▶ [DOCUMENT TEXT]
Veneziani gran signori
Padovani gran dottori
Veronesi tutti matti
Vicentini mangia gatti

it's obviously a commonplace and it was born a few centuries ago when money and opulence were held by Venice while in Padua was settled one of the first university. so the first two lines state:

the inhabitants of Venice are rich whilst Padua's one are well educated.

the other two lines are slightly insulting since they declare that Verona's people are all crazy and Vicenza's people are cat-eaters.

please note: in Veneto there are other 3 major cities which are not mentioned at all! Treviso, Rovigo e Belluno.

at that time those towns were so irrilevant to not deserve even an insult!

nowadays the saying has no negative meaning... it's only an innocent saying and i guess younger people has hardly heard of it.

hoping your curiosity would be satisfied 
_(please correct my English i have the feeling i made a lot of errors!)_


----------



## Andysi

Is this dialect using the verb comprare?

▶ [WRITTEN TASK 1] According to the forum post, which three major cities of Veneto does the saying leave out?
▶ [WRITTEN TASK 2] Decide whether each statement agrees with the forum post, answering yes or no and quoting the words that settle it: (a) The saying calls the people of Verona all crazy. (b) The saying still carries a negative meaning today. (c) Money and opulence were held by Venice when the saying arose.
▶ [WRITTEN TASK 3] Transcribe everything in the forum post from "the other two" down to "even an insult!".
The lines after this forum post come from an unrelated source.

▶ [DATA SEGMENT]
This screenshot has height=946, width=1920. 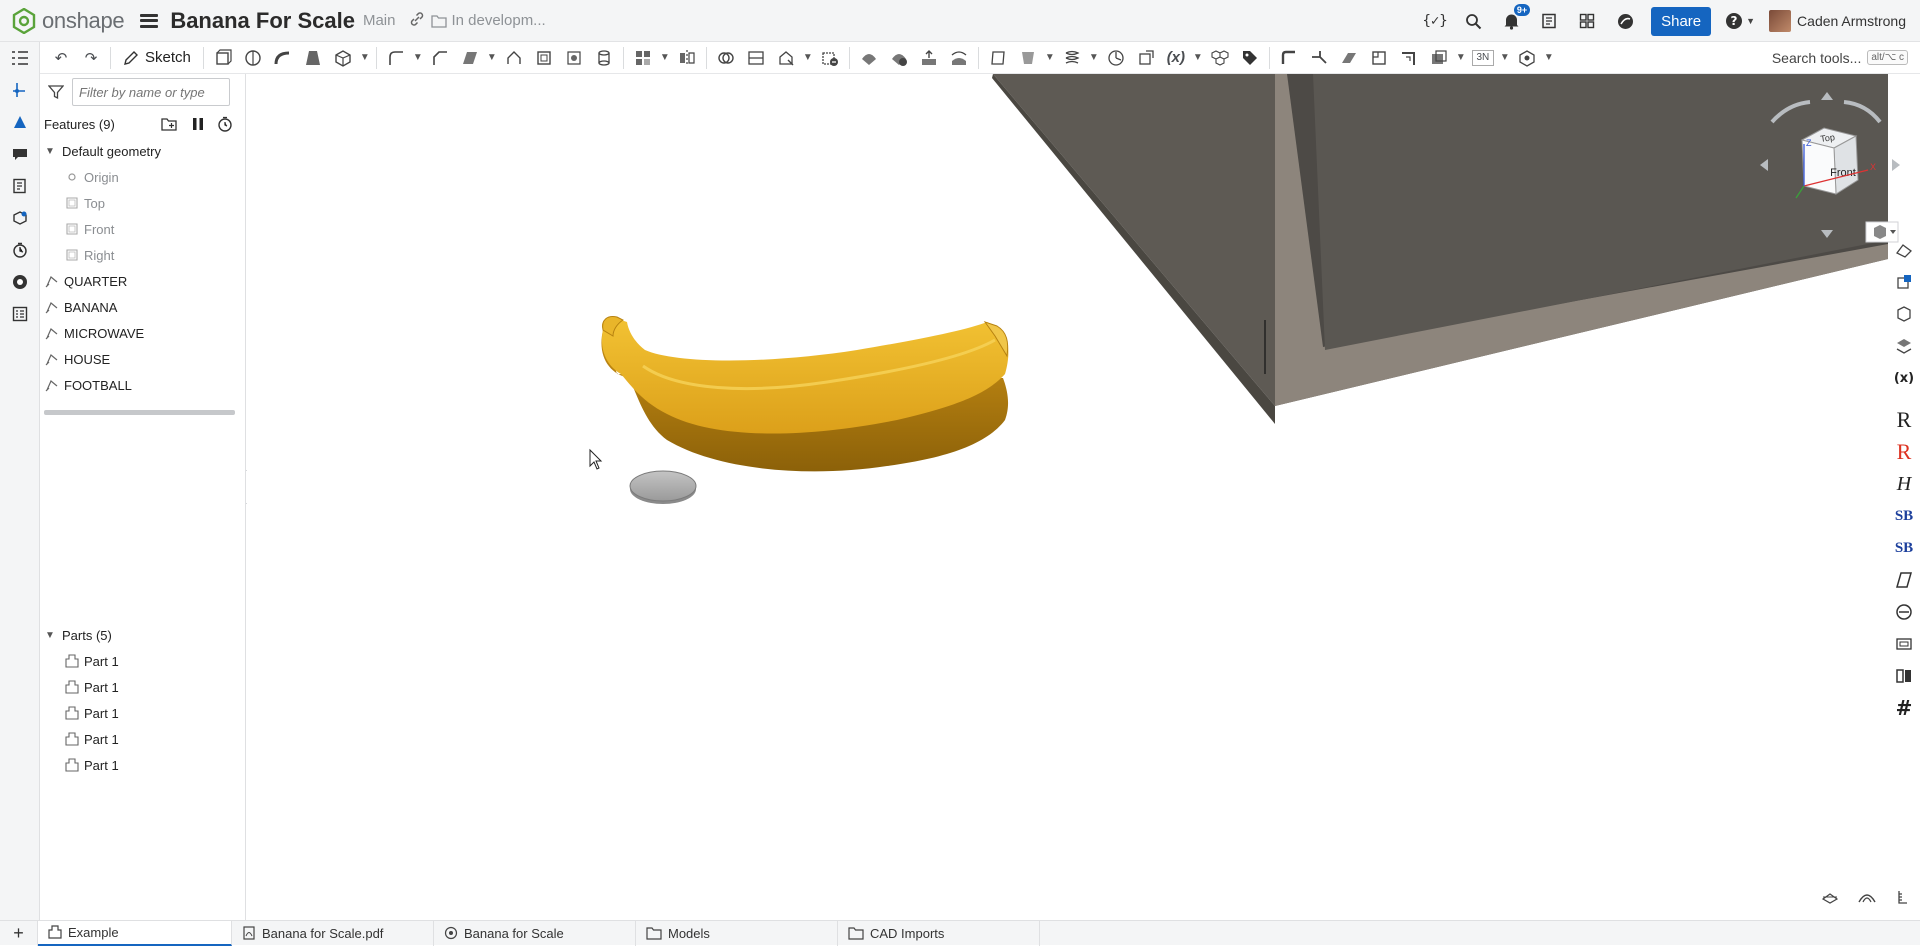 What do you see at coordinates (1549, 21) in the screenshot?
I see `document-list-icon` at bounding box center [1549, 21].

▶ [SOLUTION 1] Treviso, Rovigo and Belluno.

▶ [SOLUTION 2]
(a) Yes: "Verona's people are all crazy"
(b) No: "nowadays the saying has no negative meaning"
(c) Yes: "money and opulence were held by Venice"

▶ [SOLUTION 3]
the other two lines are slightly insulting since they declare that Verona's people are all crazy and Vicenza's people are cat-eaters.

please note: in Veneto there are other 3 major cities which are not mentioned at all! Treviso, Rovigo e Belluno.

at that time those towns were so irrilevant to not deserve even an insult!